You did a great job Mike!!......I think someone deserves a oatmeal cream pie....


----------



## shar (Jun 19, 2010)

I love his pose, excellent work!


----------



## Joiseygal (Sep 3, 2008)

Sweet job on this MM! The wings and back is excellent. You really put some details into it. Very nice job and I'm sure the actual Creepster is proud!


----------



## IMU (Apr 8, 2009)

Looks great, very nice job indeed!


----------



## CreeepyCathy (Mar 28, 2009)

Great job!! Very creeepy! would definitely scare me at night!!!


----------



## RoxyBlue (Oct 6, 2008)

I think this guy is actually doing...AEROBICS!

He was a good prop to start with and the improvements have really added to his character.


----------



## fick209 (Aug 31, 2009)

Great job Mike, I really like the changes you made on this guy. Good details.


----------



## JohnnyAppleseed (Apr 8, 2009)

Actually, I have always envisioned Creepster heaving objects at people, not climbing! lol Great prop re-birth!


----------



## morbidmike (Sep 11, 2009)

thanx everyone for the kind comments he was fun to build


----------



## ELH Erin Loves Halloween (Feb 19, 2009)

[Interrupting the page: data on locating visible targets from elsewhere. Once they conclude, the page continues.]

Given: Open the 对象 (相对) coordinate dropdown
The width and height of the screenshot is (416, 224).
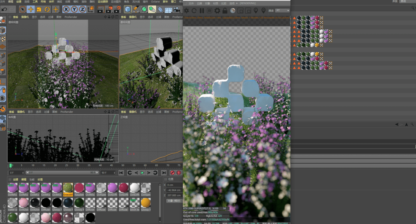Looking at the screenshot, I should (x=174, y=201).
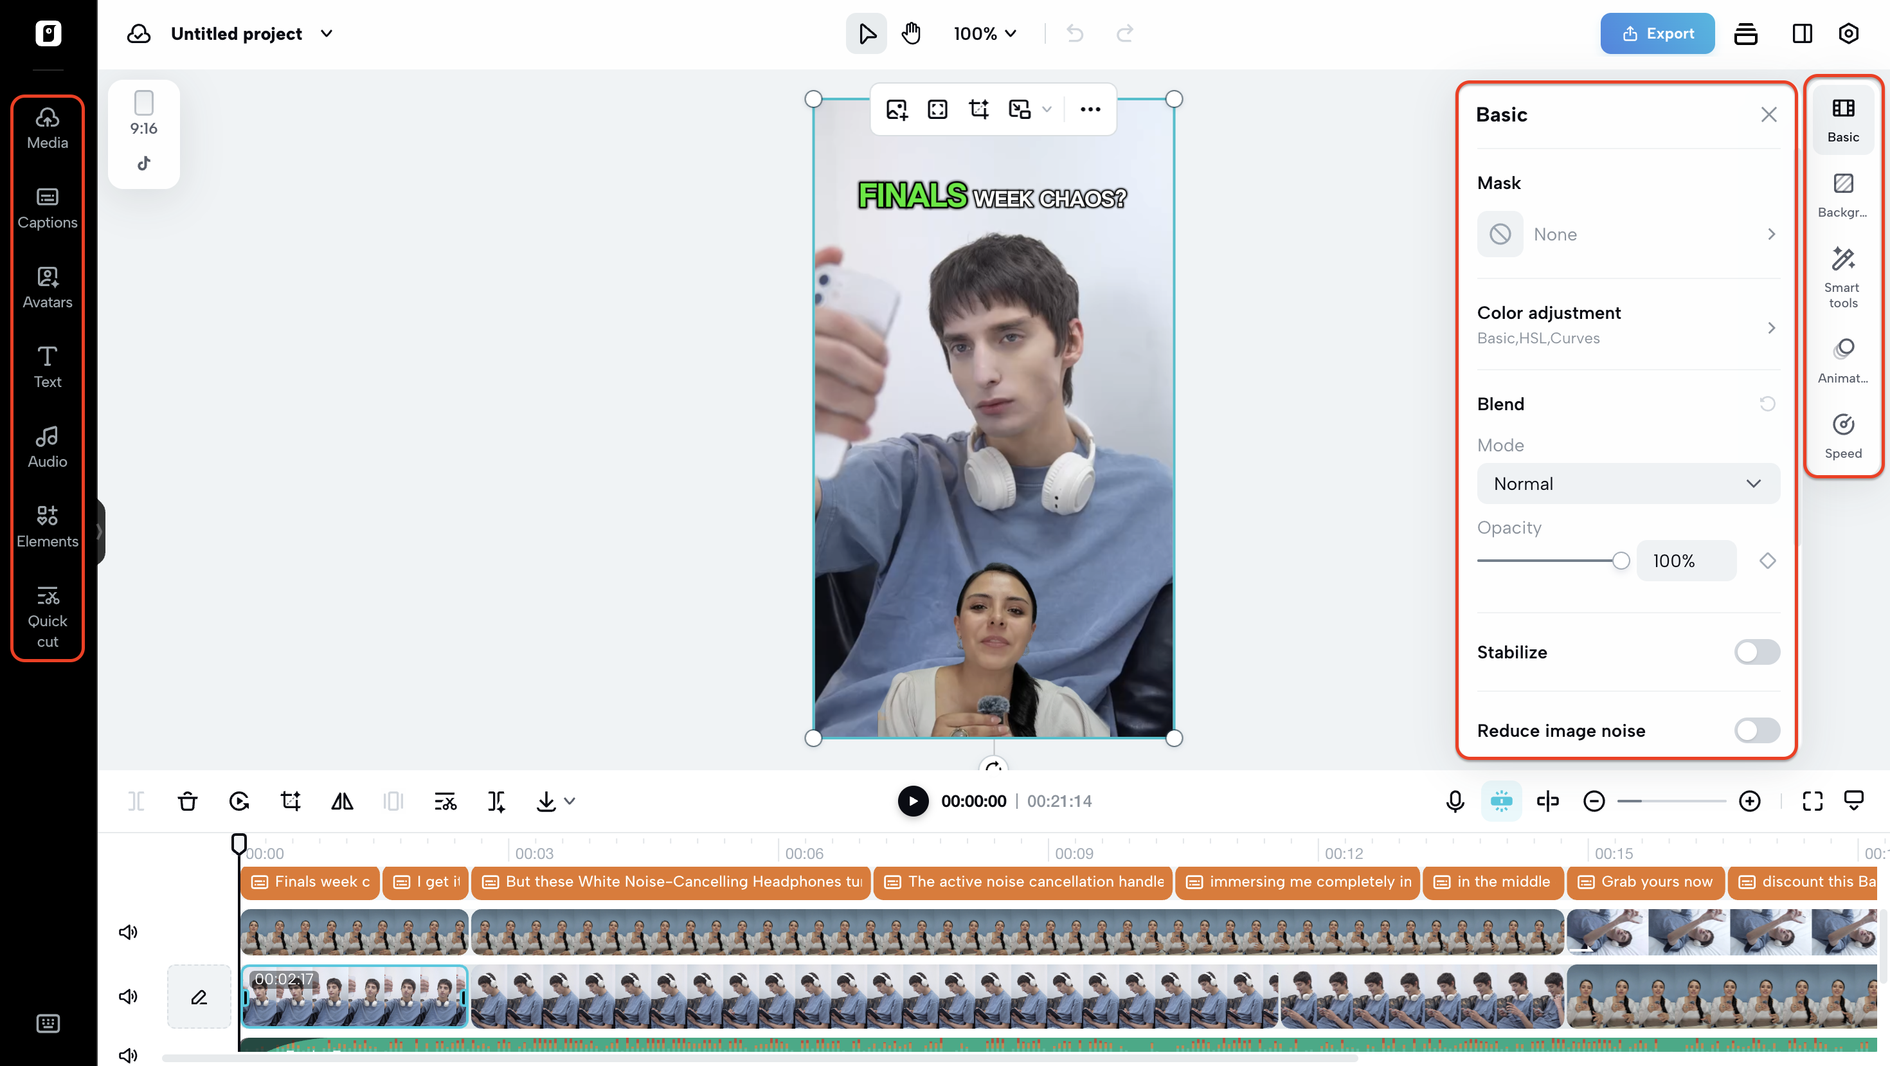Open the Captions panel in the sidebar
Screen dimensions: 1890x1066
pos(47,208)
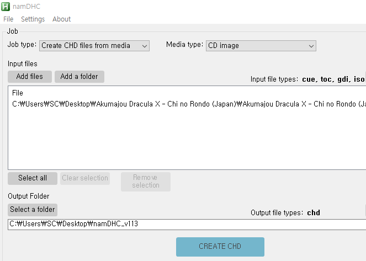The image size is (366, 261).
Task: Open the Media type combo box
Action: coord(261,46)
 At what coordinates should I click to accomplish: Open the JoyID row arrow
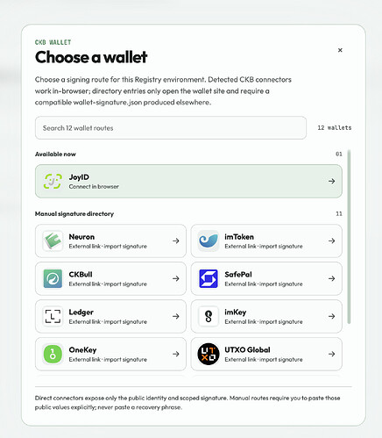331,181
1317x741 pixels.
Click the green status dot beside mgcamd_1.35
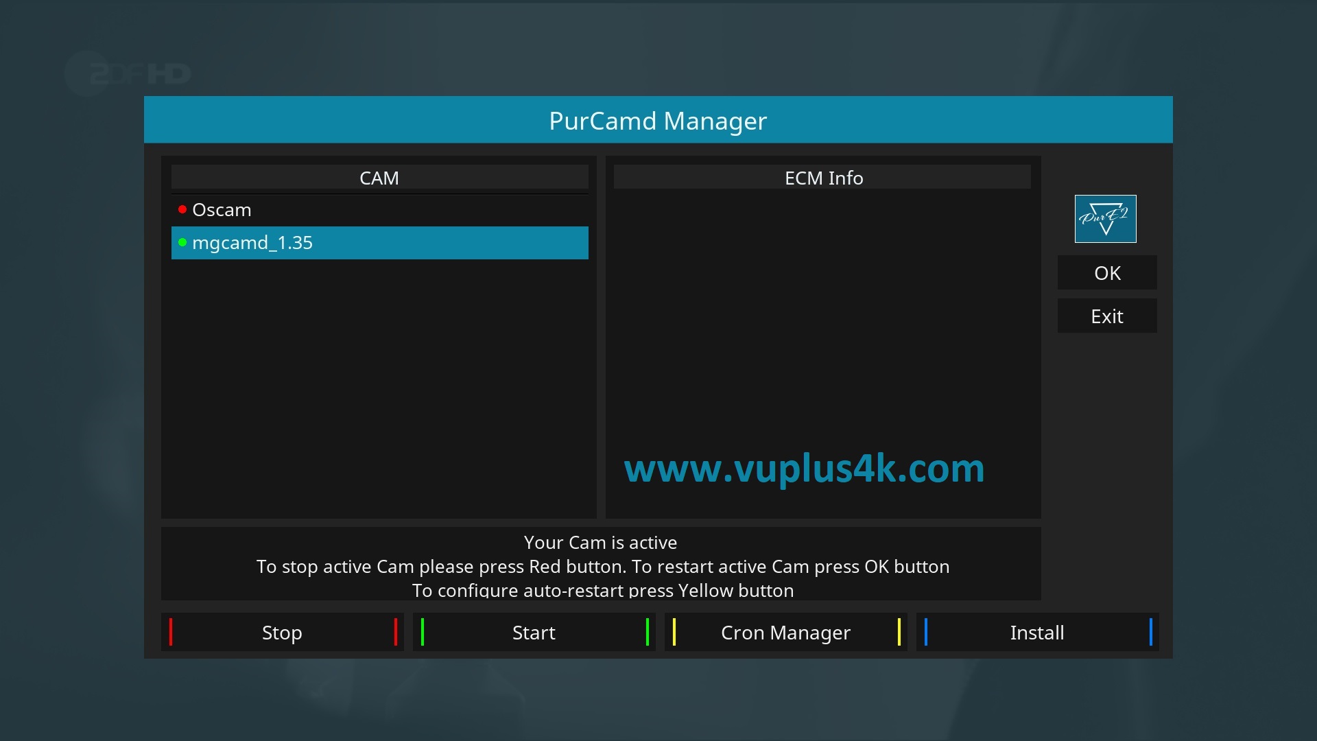click(x=182, y=242)
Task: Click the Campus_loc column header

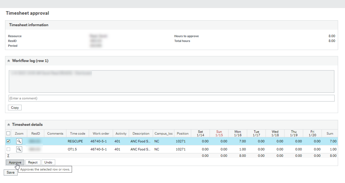Action: point(163,133)
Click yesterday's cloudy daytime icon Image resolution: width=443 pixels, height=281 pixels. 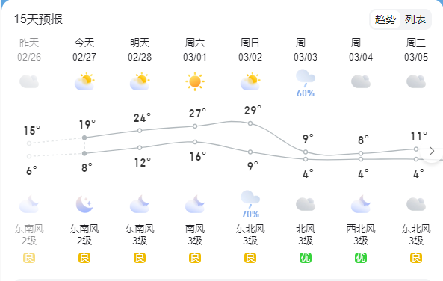[29, 81]
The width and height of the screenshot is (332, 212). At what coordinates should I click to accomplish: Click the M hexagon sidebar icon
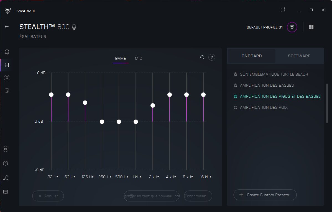tap(6, 149)
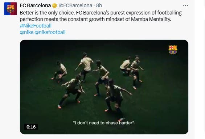Viewport: 205px width, 139px height.
Task: Open the three-dot more options menu
Action: (x=185, y=5)
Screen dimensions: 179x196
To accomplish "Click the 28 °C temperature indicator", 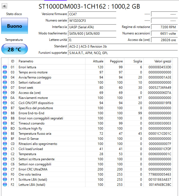I will [x=15, y=49].
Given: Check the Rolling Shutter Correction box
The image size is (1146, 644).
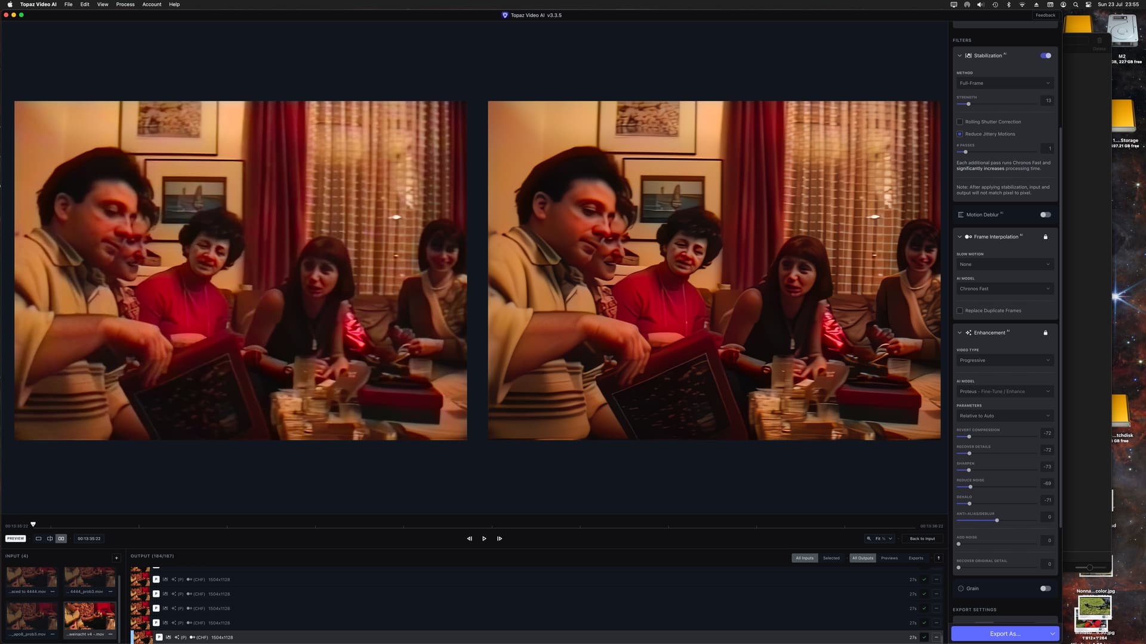Looking at the screenshot, I should (960, 122).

This is amazing great job!


----------



## nixie (Sep 17, 2008)

AWESOME!! I'm so glad you resurrected him!!


----------



## Evil Queen (Mar 8, 2008)

I'm absolutely twitterpated.







I knew Creepster was handsome but not that handsome.


----------



## hpropman (Jul 27, 2008)

nicely done! that will keep the tots away from the door for sure LOL


----------



## Just Whisper (Jan 19, 2009)

I think I'm in love...Hey Creepster...you busy Sat night? 

I love the new and improved version. It went from great to amazing. The paint and slimmed down body look terrific. I'm glad you didn't let it stay dead.


----------



## cerinad (Jun 23, 2008)

That's a creepy looking dude. Great job.


----------



## Zurgh (Dec 21, 2009)

Great work, mike!
Does that mean that there are 2 creepsters, now?!?!:googly:


----------



## Devils Chariot (May 23, 2007)

Uh oh two creepsters?! I like this one better! So green and pokey!

Let me get my hammer , it's time for some population control!


----------



## morbidmike (Sep 11, 2009)

thanx everyone for the great comments hopefully this guy makes it to the official day the other one died oct 30th 2009


----------